[Extract provided]

Breakfast with Chien bleu [Blue Dog]
Interview with Fanny Liatard and Jérémy Trouilh, co-directors of Chien bleu [Blue Dog]
Did you choose the color blue in relation to the Hindu pantheon, or did it come later during the writing of the script?
The color blue was there from the very beginning. It’s a color we love, a color that reminds us of our travels and that evokes in us a gentle strength. But how blue is seen varies depending on the culture and the context, and we like this freedom of interpretation. The Hindu pantheon followed from our choice of blue as well as from our encounter with a group of Tamil dancers from the neighborhood.
How did you come up with the idea to evoke the disease of social anxiety?
As in our previous films, we began by spending time in the neighborhood that was to be the setting for the film: Émile Dubois and the Maladrerie in Aubervilliers. The association Approche.s! invited us in residence in the neighborhood, it was winter, and we felt a kind of melancholy between these rather grey walls. We wanted to retranscribe this feeling and address the solitude felt in urban environments. Solitude upon solitude, stacked one on top of the other in these huge blocks of concrete. But above all we wanted to say that these solitary individuals side by side are like so many poems that touch without ever knowing each other, and which sometimes meet, and that is where the beauty arises. That is the direction of the film, from confinement towards the exterior, towards a multi-colored dance.

[/Extract provided]
[Supplied information]

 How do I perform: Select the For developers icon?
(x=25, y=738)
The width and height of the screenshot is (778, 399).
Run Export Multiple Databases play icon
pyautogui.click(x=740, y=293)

[/Supplied information]

→ Aim of the task
Copy the interview again, beginning at the words "Breakfast with Chien" and stopping after "of social anxiety?", but switch "Hindu pantheon" to "Greek pantheon" throughout.

→ Task solution
Breakfast with Chien bleu [Blue Dog]
Interview with Fanny Liatard and Jérémy Trouilh, co-directors of Chien bleu [Blue Dog]
Did you choose the color blue in relation to the Greek pantheon, or did it come later during the writing of the script?
The color blue was there from the very beginning. It’s a color we love, a color that reminds us of our travels and that evokes in us a gentle strength. But how blue is seen varies depending on the culture and the context, and we like this freedom of interpretation. The Greek pantheon followed from our choice of blue as well as from our encounter with a group of Tamil dancers from the neighborhood.
How did you come up with the idea to evoke the disease of social anxiety?